Effects of Exchange Rate, Inflation, and Interest Rates on Tea Exports in Kenya

by Mutai Collins

Published: November 10, 2025 • DOI: 10.47772/IJRISS.2025.910000283

Abstract

The international tea market exhibits significant price volatility, creating challenges for household incomes, food security, and government revenues in tea-producing nations. As a leading global tea exporter, Kenya faces similar risks due to fluctuations in tea export prices. This study explored the impact of selected macroeconomic variables, namely inflation rate, interest rates, and exchange rates, on Kenyan tea export prices, aiming to understand how these factors influence prices in international markets.
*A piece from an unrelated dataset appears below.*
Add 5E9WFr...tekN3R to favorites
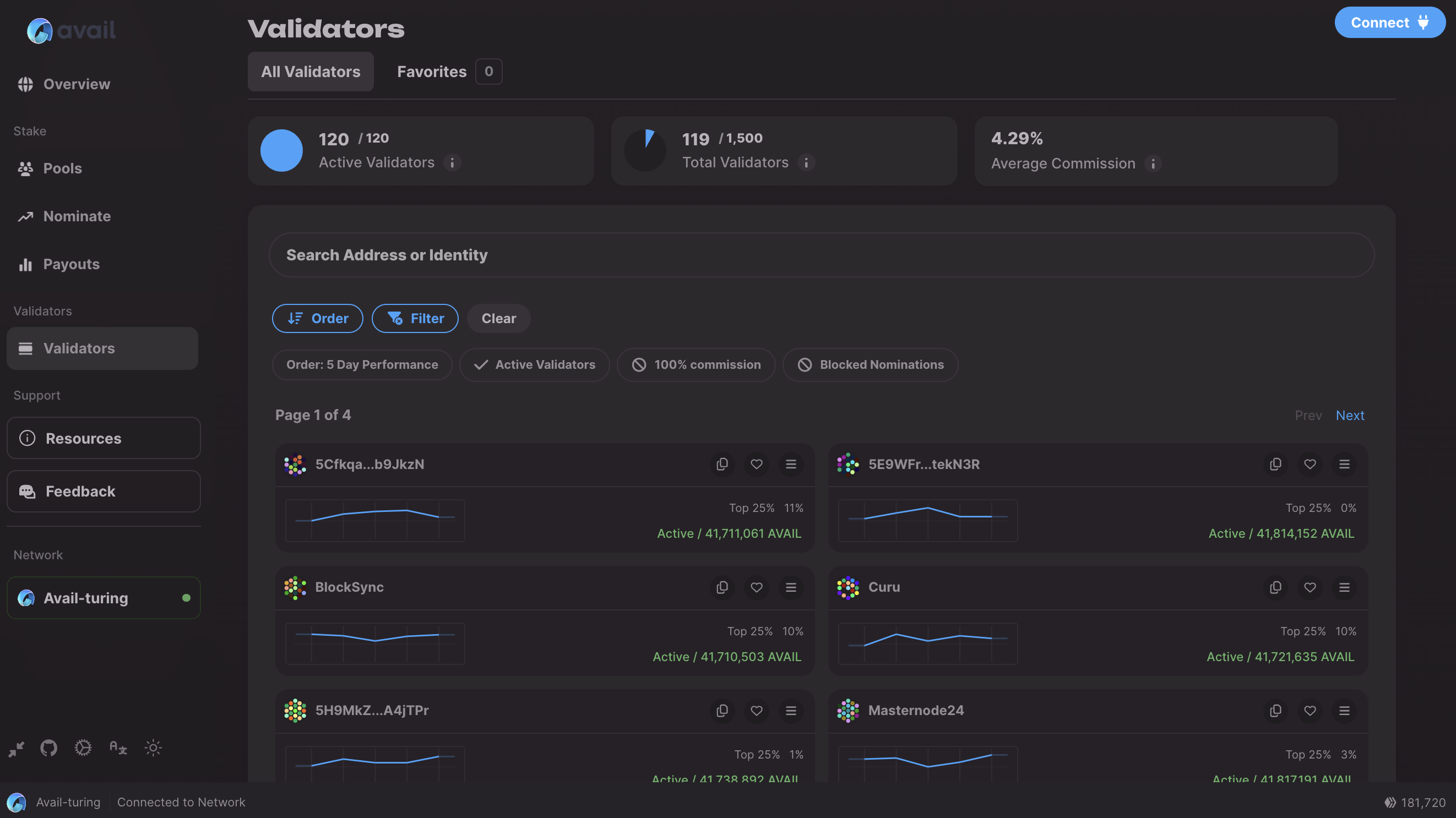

Its objectives were to examine the effect of exchange rate changes, assess inflation’s influence, and evaluate the impact of interest rates on tea export prices. Using a quantitative research design, the study analyzed quarterly time-series data from 2000 to 2022, incorporating quarterly dummy variables (with the fourth quarter as the reference) to account for seasonal variation. Descriptive statistics and the Augmented Dickey-Fuller (ADF) test ensured stationarity, while Ordinary Least Squares (OLS) regression estimated the relationships between each macroeconomic variable and tea export prices. Findings indicated that exchange rates and inflation significantly drove short-term price fluctuations, with exchange rate depreciation linked to price changes, and inflation showing a positive same-quarter effect but a negative effect in later quarters, reflecting delayed market adjustments. Interest rates had no significant impact. The study also noted price persistence and seasonal trends, particularly higher price changes in the third quarter. It concludes that stabilizing exchange rates and inflation, especially during high-demand quarters, is crucial for sustaining tea export earnings, while recognizing the influence of unobserved factors on price variability.